Small and marginal farmers along with farm workers are the most affected and vulnerable segments of this economic squeeze, it said.
“As a matter of fact, rural society as a whole is under severe economic stress. At the national level, 46 percent of total workers are absorbed in agriculture whose share in income is only 15 percent,” it said. “Not only this, there is a very high rate of disguised unemployment and a large number of unpaid family workers. A significant proportion among them is working-poor.” The panel also said climate catastrophe and the resulting severity of the environmental changes, including depleting water table, frequent dry spells, excess rainfall pattern in some regions, heat waves etc. are impacting the farm sector and the food security in a big way.
Management of crop-residue too has become a serious challenge in agriculture, it said.
In its 11-page interim report, the panel said that additionally, the farming community across the country is struggling with a suicide epidemic.
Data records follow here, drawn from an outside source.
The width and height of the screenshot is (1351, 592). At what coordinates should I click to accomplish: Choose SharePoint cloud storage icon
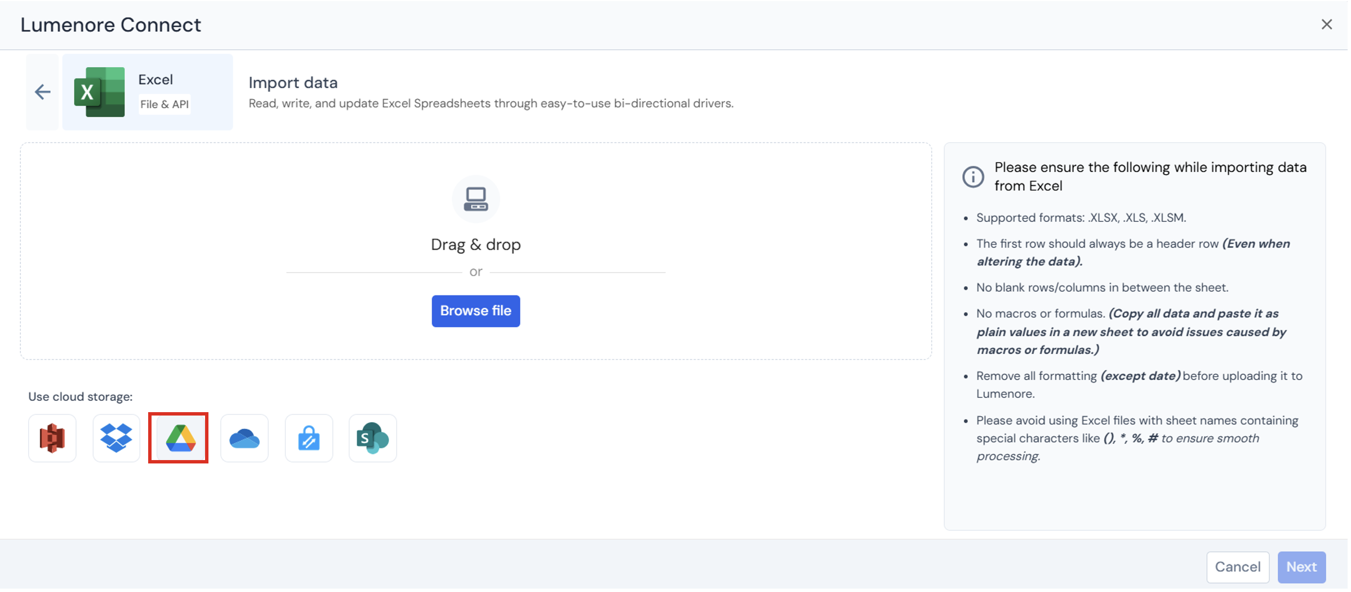point(372,439)
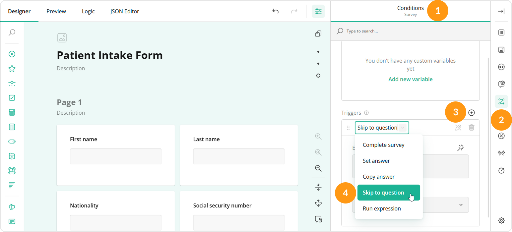Open the trigger type dropdown showing Skip to question
The width and height of the screenshot is (512, 232).
(382, 127)

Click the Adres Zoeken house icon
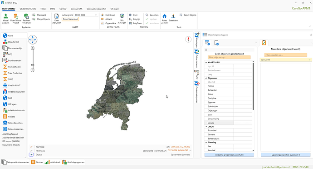click(165, 16)
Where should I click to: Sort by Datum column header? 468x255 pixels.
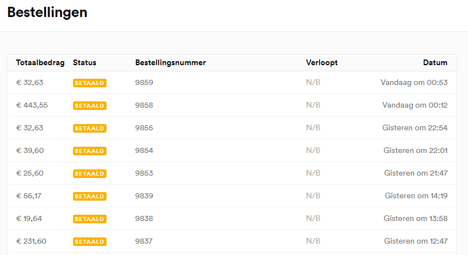pos(435,63)
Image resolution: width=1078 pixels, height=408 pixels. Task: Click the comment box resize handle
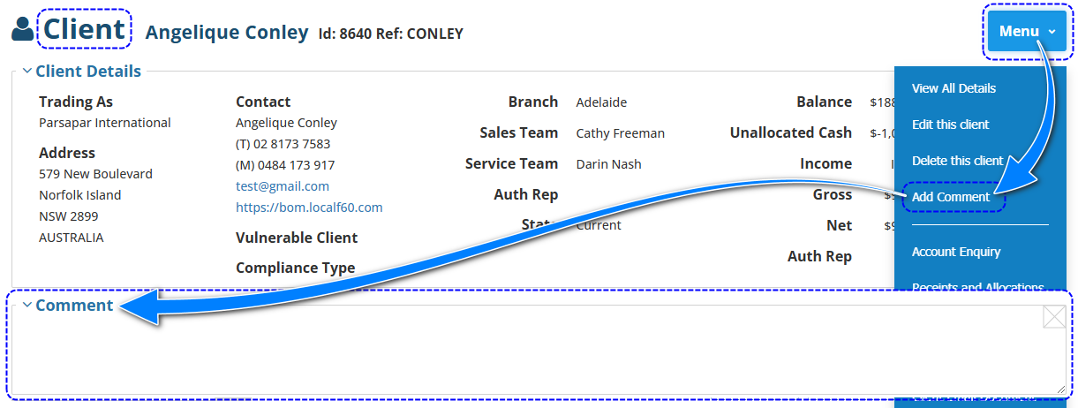pyautogui.click(x=1060, y=389)
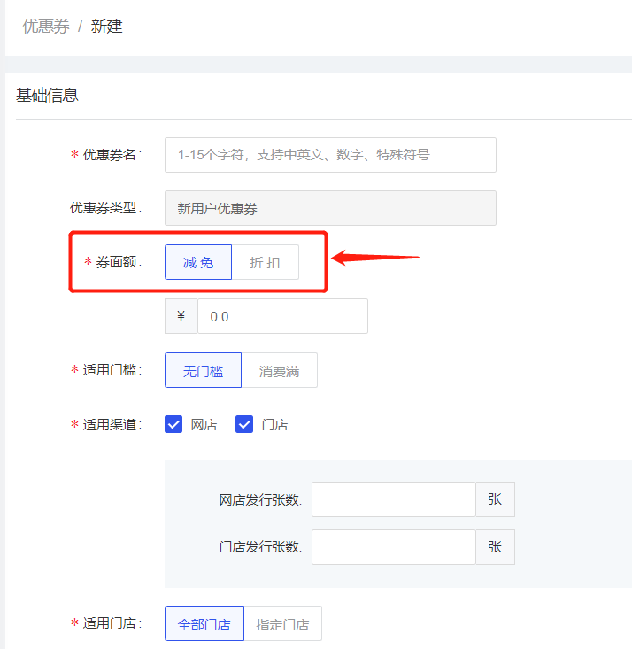The image size is (632, 649).
Task: Click the 网店发行张数 input box
Action: [x=394, y=499]
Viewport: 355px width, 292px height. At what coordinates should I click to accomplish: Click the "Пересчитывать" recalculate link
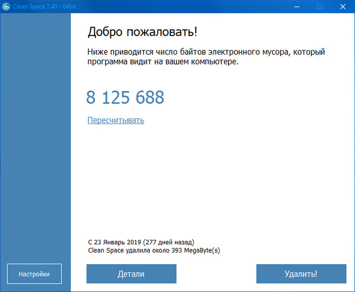click(x=115, y=120)

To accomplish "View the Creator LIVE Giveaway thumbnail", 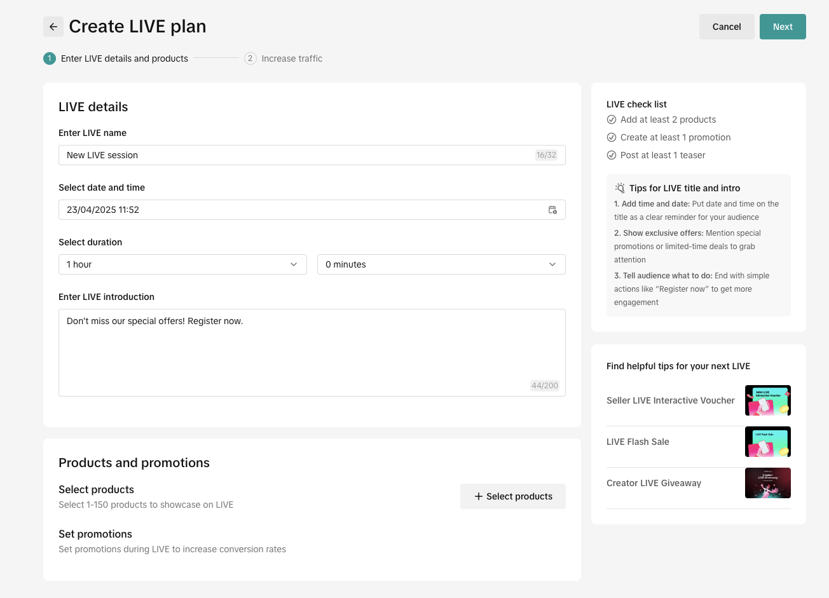I will pos(767,483).
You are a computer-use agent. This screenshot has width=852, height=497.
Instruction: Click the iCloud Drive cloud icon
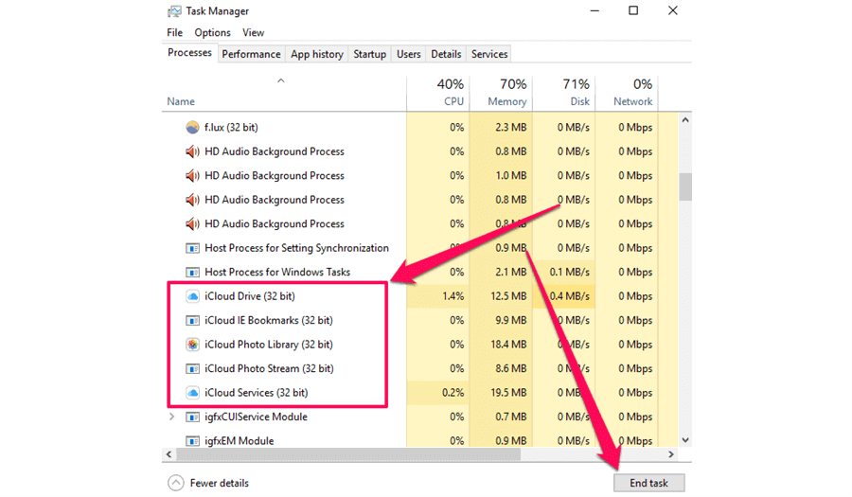tap(193, 296)
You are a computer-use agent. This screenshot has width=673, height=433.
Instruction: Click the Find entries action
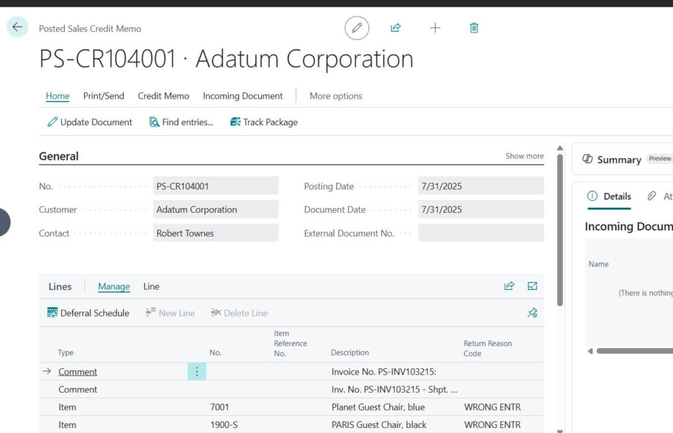click(181, 121)
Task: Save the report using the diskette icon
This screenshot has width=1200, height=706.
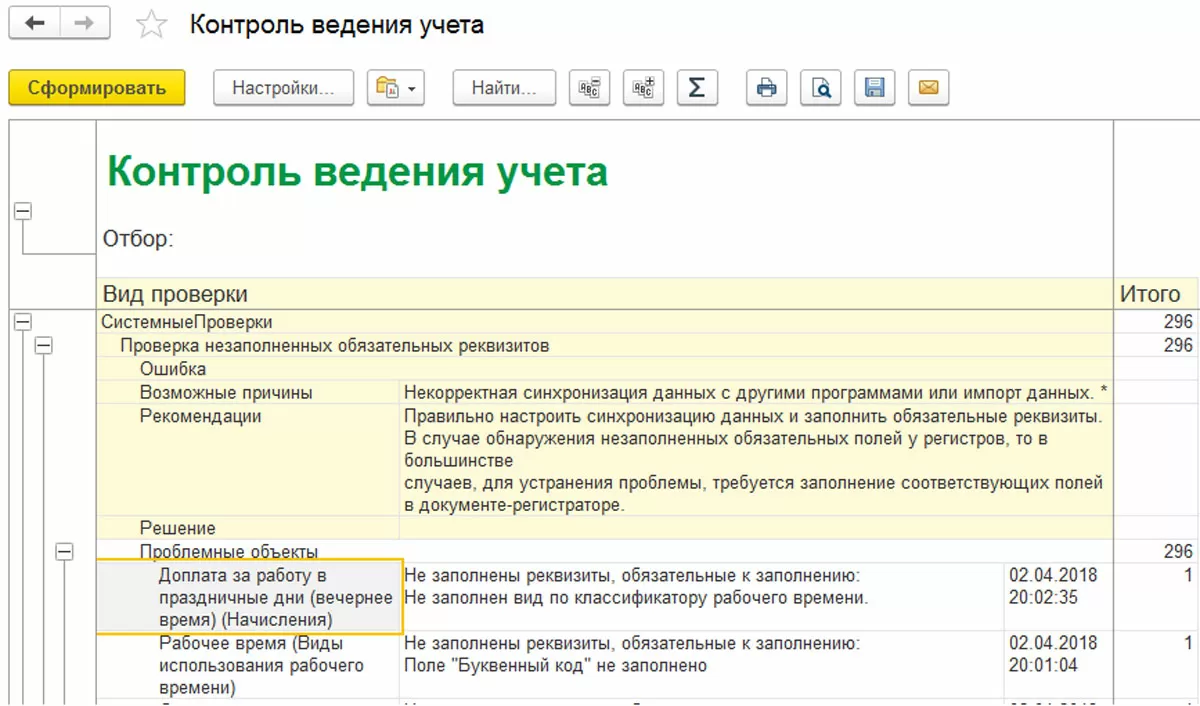Action: [x=875, y=88]
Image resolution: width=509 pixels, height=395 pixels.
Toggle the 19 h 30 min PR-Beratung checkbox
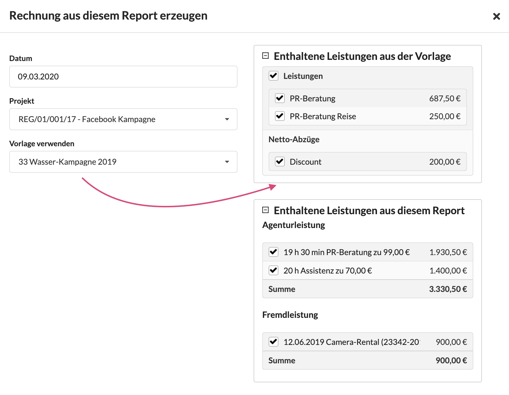pos(273,252)
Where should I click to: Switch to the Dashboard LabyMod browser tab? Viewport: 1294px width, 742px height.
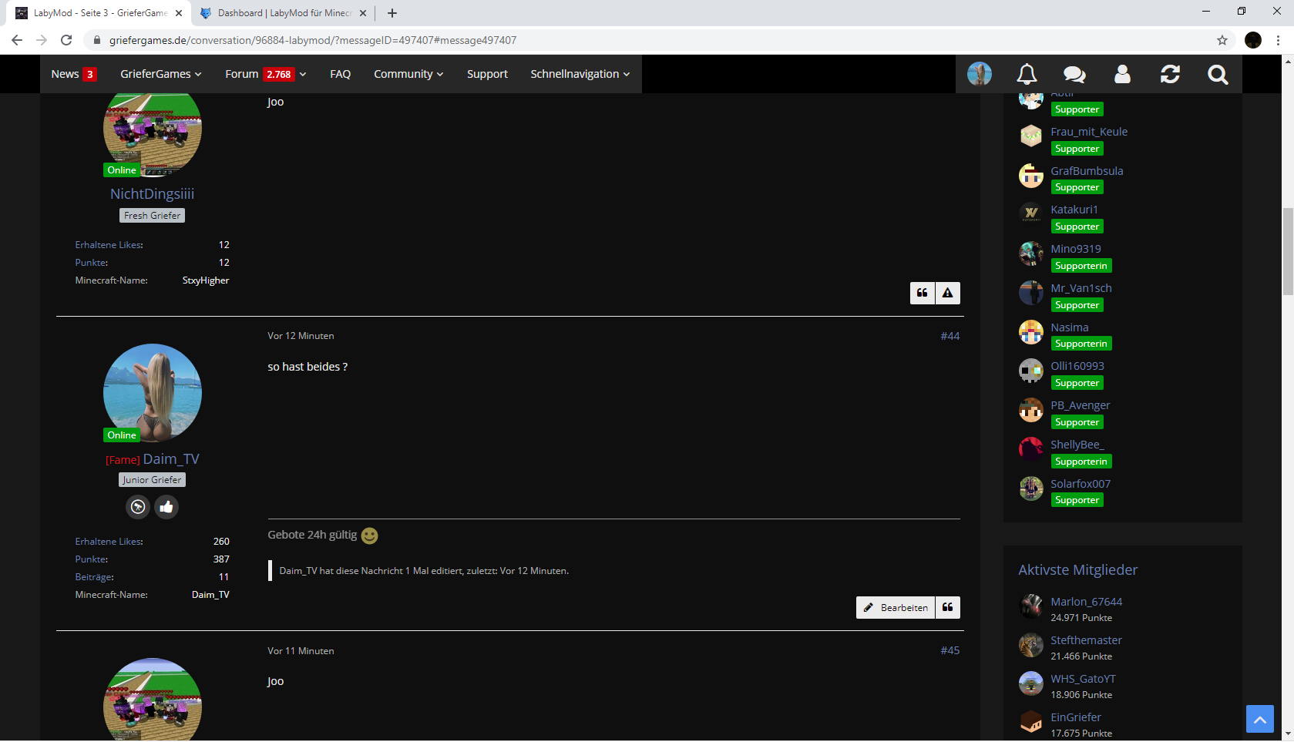pyautogui.click(x=284, y=13)

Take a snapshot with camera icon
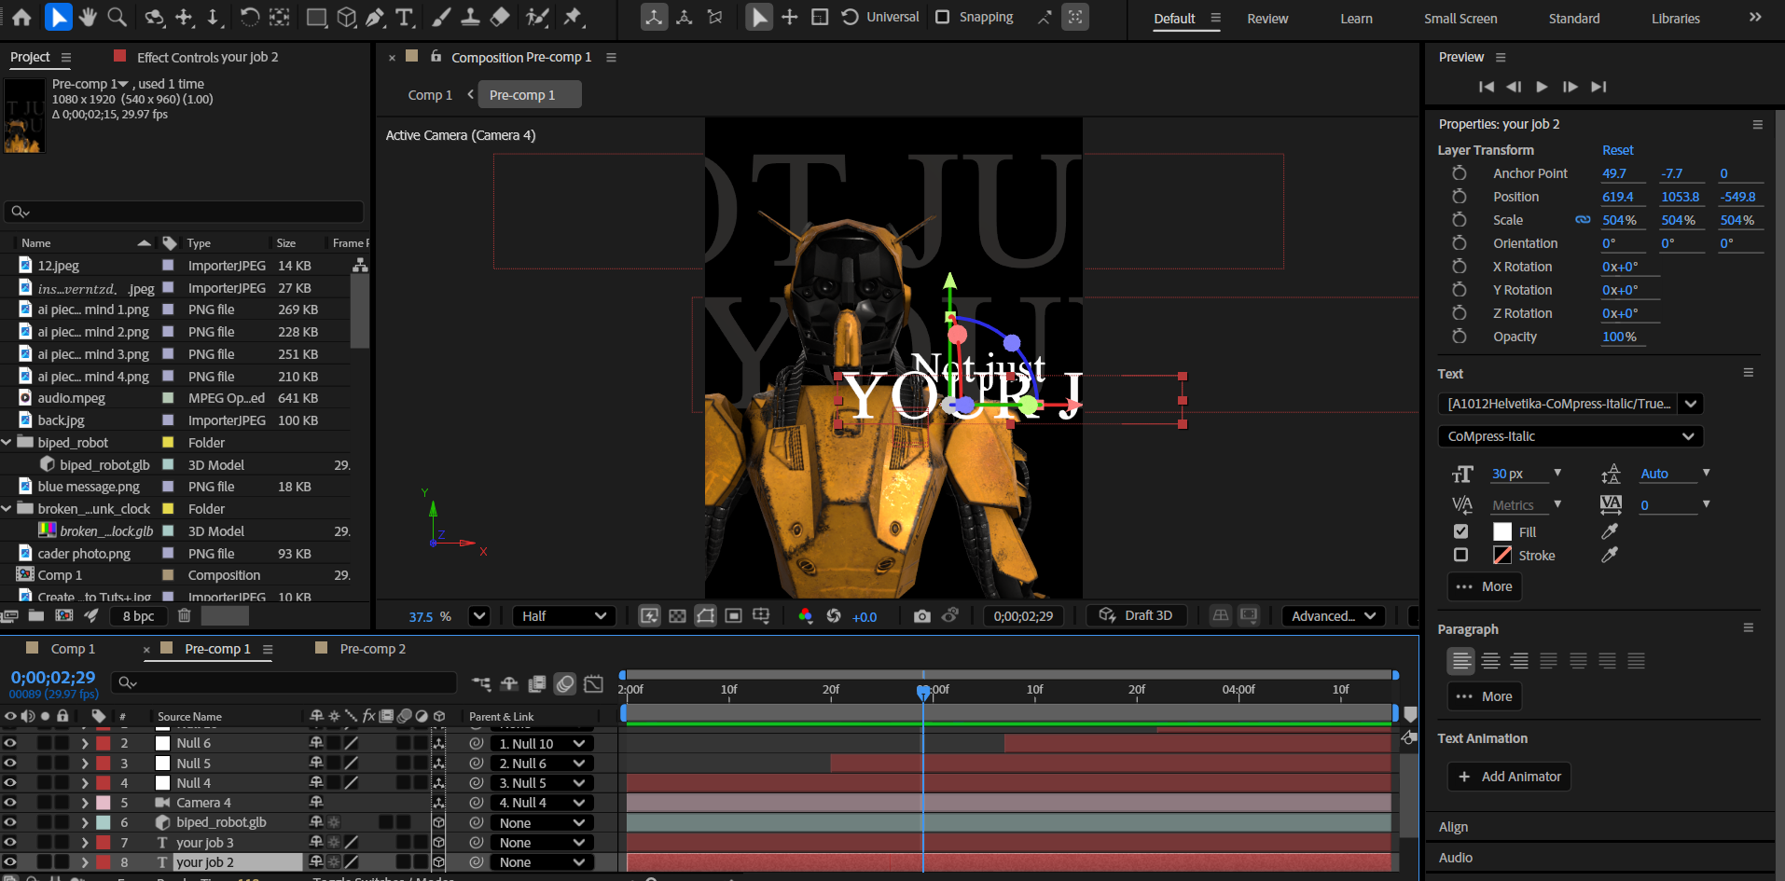click(x=921, y=616)
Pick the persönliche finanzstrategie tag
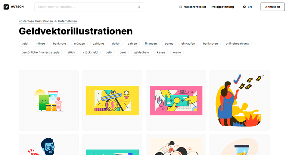 (41, 52)
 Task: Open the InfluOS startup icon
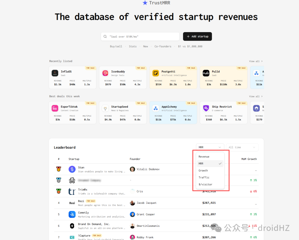coord(55,73)
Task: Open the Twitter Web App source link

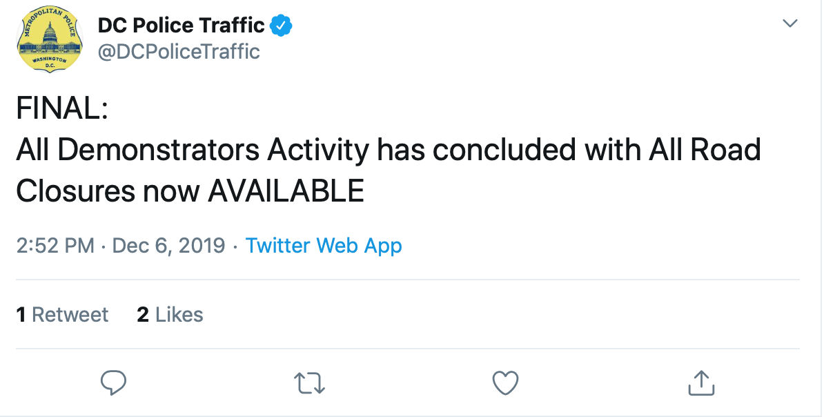Action: point(324,246)
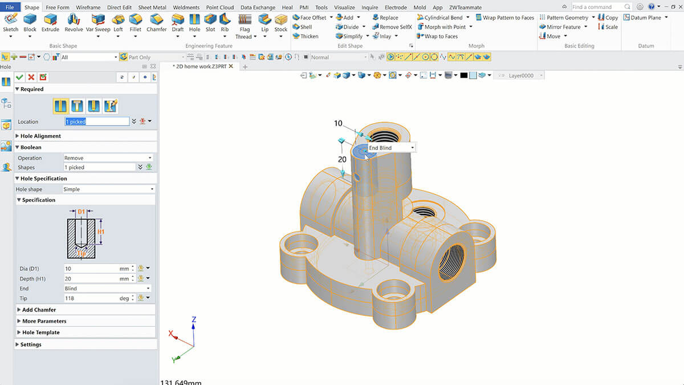Screen dimensions: 684x385
Task: Select the simple hole type button
Action: click(61, 106)
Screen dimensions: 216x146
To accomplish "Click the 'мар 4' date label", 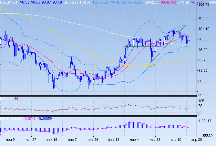I will (x=134, y=140).
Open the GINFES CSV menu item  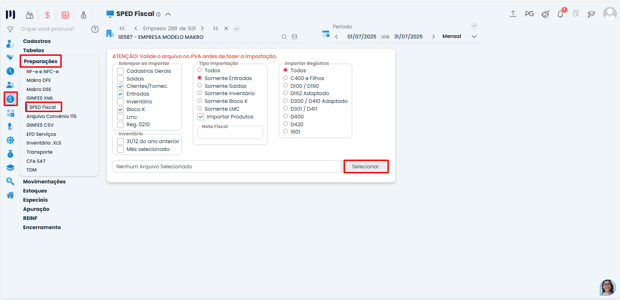(x=40, y=125)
“In India, more than 4 lakh farmers and farm workers have committed suicides since 1995 when the National Crime Record Bureau (NCRB) began collecting the data. In Punjab, a house-to-house survey conducted by three public sector universities recorded a total of 16,606 suicides among farmers and farm workers in 15 years, between 2000 and 2015. The study has revealed that most of the suicides were committed by small and marginal farmers and landless farm workers, high indebtedness being the major reason,” it said.
The panel formulated 11 issues for the consideration of the apex court in pursuant to its September 2 order.
Among the major issues include measures to revitalise agriculture, examining the systemic and fundamental reasons for increasing indebtedness which is aggravating the agrarian crisis, farmers’ distress and the causes behind growing unrest among the farmers and rural society.
“This will help in rebuilding trust between farmers and the government,” it said, and added that the growing debt crisis needs special attention in order to provide relief to debt-stricken farmers and farm workers.
The panel said there is a need to examine “the profitability of farm sector through the mechanism of assuring remunerative prices that includes inter alia Minimum Support Price (MSP), direct income support and other viable approaches. The Committee will also examine the demand of farmers for providing legal sanctity to MSP.” The court had formed the panel while hearing the Haryana government’s plea challenging the high court’s order asking it to remove the barricades erected at the Shambhu border near Ambala where protesting farmers have been camping since February 13.
The Haryana government had set up the barricades on the Ambala-New Delhi National Highway in February after the ‘Samyukta Kisan Morcha’ (Non-Political) and ‘Kisan Mazdoor Morcha’ announced that farmers would march to Delhi in support of their demands, including legal guarantee of minimum support price (MSP) for their produce.